Sie haben, vor allem auch durch die Einbindung z. B. in die Gutenberg Gesundheitsstudie der Universitätsmedizin Mainz, vor allem die Prävention im Fokus - mit welchen Ergebnissen?
Dr. Schnabel: Die Beteiligung an solchen Studien hat einen Riesenvorteil: Es handelt sich um große Gruppen von Menschen und damit um wirklich aussagefähige Studienergebnisse. Ausgangspunkt ist für uns, dass es sehr frühe Gefäßveränderungen gibt, die dann zu Herz-Kreislauf-Erkrankungen mit all ihren Folgen führen können. Und hier gibt es, das zeigten unsere Messungen z. B. der Endothelfunktionen - der Zellschicht im Inneren von Blutgefäßen - große Unterschiede bei Männern und Frauen. Dabei sind die Voraussetzungen bei Frauen erst einmal günstiger, warum, das ist noch die Frage. Die weiblichen Geschlechtshormone allein erklären die Unterschiede nicht. Wir untersuchen auch neue Risikoindikatoren wie schwangerschaftsassoziierte Risikofaktoren wie Diabetes und hohen Blutdruck während der Schwangerschaft, die langfristig gefäßschädigend wirken.

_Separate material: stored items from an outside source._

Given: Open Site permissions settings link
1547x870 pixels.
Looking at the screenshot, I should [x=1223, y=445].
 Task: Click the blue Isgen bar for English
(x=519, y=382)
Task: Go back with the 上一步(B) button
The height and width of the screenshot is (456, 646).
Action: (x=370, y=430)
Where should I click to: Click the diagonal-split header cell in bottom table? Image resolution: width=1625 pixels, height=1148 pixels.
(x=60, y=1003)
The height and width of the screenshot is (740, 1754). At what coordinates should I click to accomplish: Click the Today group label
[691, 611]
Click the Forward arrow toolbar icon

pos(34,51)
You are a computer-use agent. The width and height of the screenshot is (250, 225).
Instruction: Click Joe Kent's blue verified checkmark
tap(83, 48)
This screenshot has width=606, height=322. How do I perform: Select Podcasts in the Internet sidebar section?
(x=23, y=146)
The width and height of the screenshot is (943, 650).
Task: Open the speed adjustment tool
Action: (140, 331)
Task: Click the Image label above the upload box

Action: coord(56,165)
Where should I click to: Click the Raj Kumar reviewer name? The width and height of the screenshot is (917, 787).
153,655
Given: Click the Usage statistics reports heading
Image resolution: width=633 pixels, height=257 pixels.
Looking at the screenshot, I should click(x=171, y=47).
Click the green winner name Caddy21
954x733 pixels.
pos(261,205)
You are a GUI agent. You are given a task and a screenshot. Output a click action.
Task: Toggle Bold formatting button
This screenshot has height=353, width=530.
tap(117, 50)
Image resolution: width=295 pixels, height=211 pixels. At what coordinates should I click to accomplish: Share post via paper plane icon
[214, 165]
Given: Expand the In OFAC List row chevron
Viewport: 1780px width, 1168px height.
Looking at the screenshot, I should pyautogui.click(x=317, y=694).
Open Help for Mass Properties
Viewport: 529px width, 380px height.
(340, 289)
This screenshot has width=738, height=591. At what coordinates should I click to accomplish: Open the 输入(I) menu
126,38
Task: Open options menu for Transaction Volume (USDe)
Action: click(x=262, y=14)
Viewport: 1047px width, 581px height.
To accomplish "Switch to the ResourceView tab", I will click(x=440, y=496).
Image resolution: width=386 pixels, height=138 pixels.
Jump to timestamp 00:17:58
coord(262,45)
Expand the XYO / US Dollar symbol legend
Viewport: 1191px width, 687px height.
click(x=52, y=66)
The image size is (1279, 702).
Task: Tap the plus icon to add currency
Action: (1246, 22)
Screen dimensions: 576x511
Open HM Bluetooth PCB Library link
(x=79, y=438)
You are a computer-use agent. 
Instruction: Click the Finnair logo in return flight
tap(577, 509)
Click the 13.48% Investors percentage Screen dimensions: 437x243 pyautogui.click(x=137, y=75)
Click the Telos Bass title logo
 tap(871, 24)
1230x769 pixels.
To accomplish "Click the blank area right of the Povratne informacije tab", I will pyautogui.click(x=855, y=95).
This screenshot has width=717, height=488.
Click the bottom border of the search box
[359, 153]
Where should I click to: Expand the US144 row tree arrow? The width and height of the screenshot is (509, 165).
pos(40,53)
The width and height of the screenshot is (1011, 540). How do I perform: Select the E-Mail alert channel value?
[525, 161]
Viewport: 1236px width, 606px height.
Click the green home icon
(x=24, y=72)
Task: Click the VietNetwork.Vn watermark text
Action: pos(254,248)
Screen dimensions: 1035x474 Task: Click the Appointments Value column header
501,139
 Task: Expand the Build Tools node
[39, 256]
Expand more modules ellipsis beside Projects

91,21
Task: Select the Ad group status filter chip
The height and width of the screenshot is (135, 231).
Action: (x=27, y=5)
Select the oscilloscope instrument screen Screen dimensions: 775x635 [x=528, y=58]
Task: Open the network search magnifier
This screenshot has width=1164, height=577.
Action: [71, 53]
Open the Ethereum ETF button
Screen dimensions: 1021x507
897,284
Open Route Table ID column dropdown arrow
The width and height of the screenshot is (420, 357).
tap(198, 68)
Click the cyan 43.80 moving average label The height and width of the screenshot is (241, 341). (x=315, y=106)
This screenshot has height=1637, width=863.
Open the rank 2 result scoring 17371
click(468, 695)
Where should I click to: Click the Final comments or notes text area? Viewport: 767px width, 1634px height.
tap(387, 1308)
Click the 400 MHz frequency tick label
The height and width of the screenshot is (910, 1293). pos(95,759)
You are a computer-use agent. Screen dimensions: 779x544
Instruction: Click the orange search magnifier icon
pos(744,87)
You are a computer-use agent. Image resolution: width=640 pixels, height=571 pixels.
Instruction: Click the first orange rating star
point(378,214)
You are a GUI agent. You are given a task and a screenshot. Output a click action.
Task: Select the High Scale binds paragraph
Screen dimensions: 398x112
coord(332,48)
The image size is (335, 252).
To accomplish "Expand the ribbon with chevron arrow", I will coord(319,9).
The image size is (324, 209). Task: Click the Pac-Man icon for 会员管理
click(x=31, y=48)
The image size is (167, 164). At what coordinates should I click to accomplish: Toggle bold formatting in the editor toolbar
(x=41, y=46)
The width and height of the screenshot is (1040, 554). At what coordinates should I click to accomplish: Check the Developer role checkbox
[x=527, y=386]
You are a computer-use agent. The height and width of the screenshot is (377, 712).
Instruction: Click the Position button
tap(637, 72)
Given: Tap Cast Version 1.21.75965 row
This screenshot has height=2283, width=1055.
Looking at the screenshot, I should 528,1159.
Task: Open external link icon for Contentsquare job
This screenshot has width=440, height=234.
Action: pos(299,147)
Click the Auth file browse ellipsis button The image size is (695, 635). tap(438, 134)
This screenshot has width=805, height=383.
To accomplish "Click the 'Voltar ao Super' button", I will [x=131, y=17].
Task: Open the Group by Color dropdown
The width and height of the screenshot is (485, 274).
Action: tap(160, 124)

Ein protektiver Faktor ist weiterhin beispielsweise das Stillen: Lange Stillzeiten, so zeigte sich, verbessern die Gefäßfunktion. Es ist erfreulich, dass wir mit neuen Untersuchungstechniken und Messmethoden immer präzisere Ergebnisse erreichen, neue Risikofaktoren ermitteln und dadurch bessere Aussagen zu Prävention, Diagnostik und Therapie treffen können.
Sie wünschen sich, dass vom Berliner Kongress auch ein Impuls für eine noch intensivere Vernetzung der Forschungsarbeit ausgeht ...
Dr. Schnabel: Was uns im nationalen Rahmen fehlt, sind harmonisierte große Kohorten, große Studiengruppen, die wirklich relevante Untersuchungsergebnisse bei beiden Geschlechtern ermöglichen. Eine internationale Zusammenarbeit bei koordiniertem Studiendesign sollte z. B. Fördervoraussetzung für derartige Projekte sein. Wir brauchen solche Synergien, um rascher voranzukommen. Die Gendermedizin kann dafür Beispiele schaffen.